How to complete this task | Drop the pictures, then repeat every record exactly as it stands.

Data extract |
· · · ·

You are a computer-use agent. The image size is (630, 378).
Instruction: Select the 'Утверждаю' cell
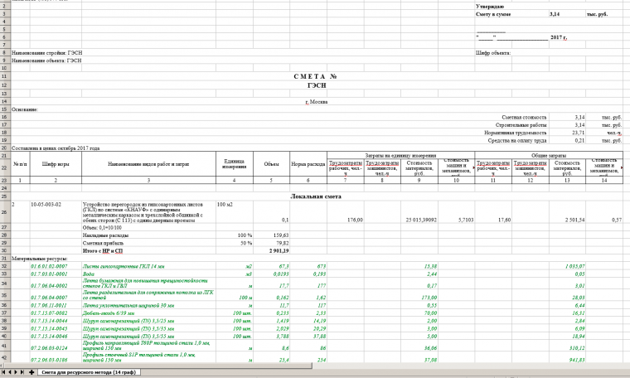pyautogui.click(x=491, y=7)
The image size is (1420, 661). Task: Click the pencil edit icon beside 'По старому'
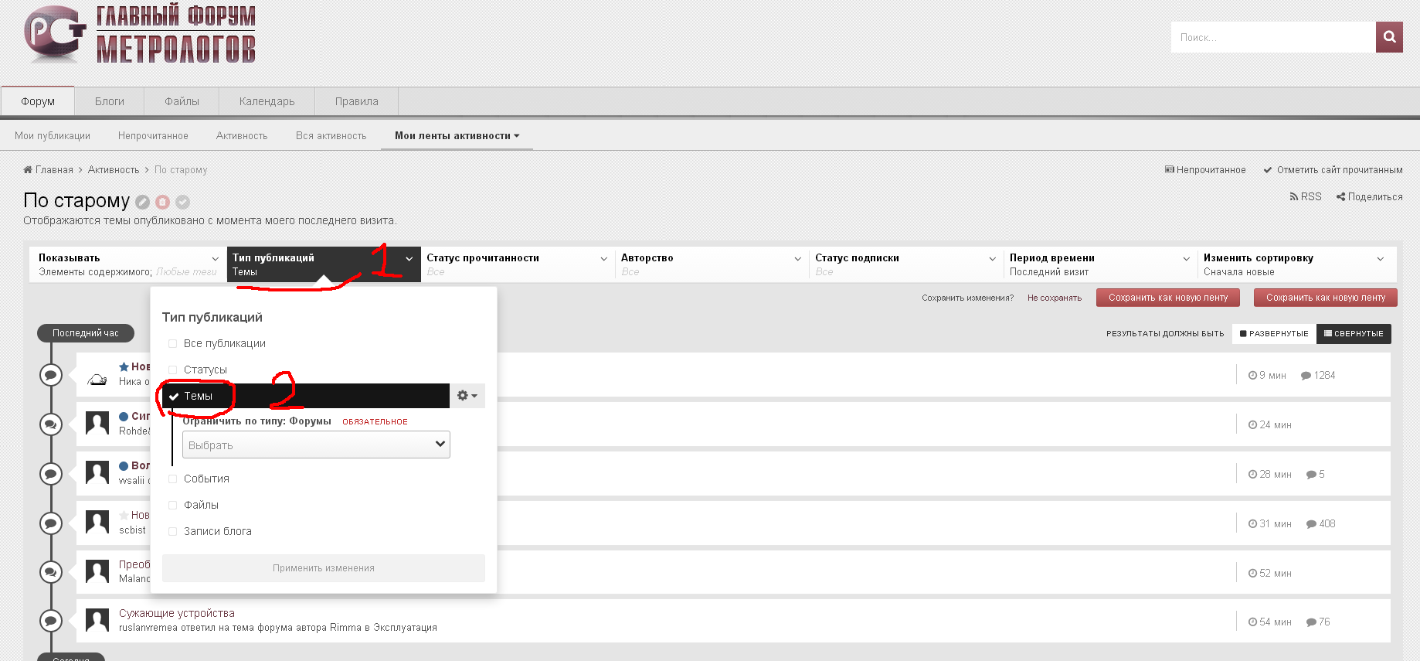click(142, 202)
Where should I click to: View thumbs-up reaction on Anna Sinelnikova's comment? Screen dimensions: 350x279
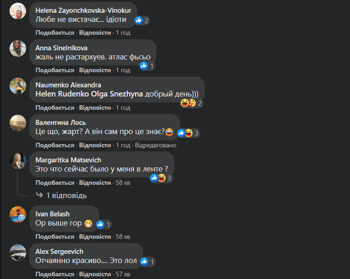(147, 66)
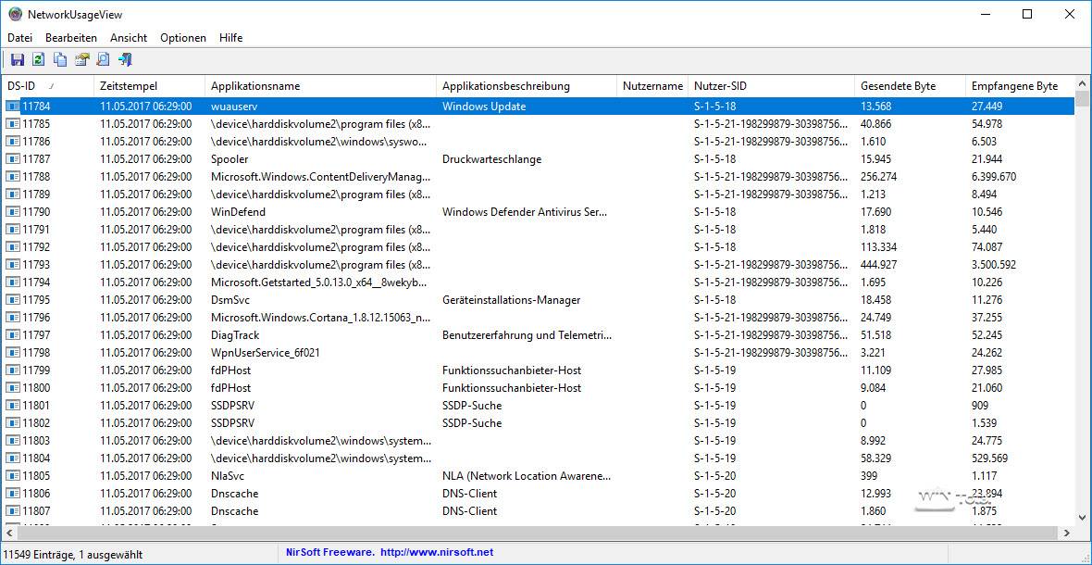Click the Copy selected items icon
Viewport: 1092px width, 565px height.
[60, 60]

· · · ·

Your response |
You are a computer-use agent. The image size is (630, 378).
Instruction: Select the 'Утверждаю' cell
pyautogui.click(x=491, y=7)
The image size is (1420, 661). Task: Click the pencil edit icon beside 'По старому'
click(142, 202)
Where should I click to: View thumbs-up reaction on Anna Sinelnikova's comment? Screen dimensions: 350x279
(147, 66)
Click the Copy selected items icon
Viewport: 1092px width, 565px height.
[60, 60]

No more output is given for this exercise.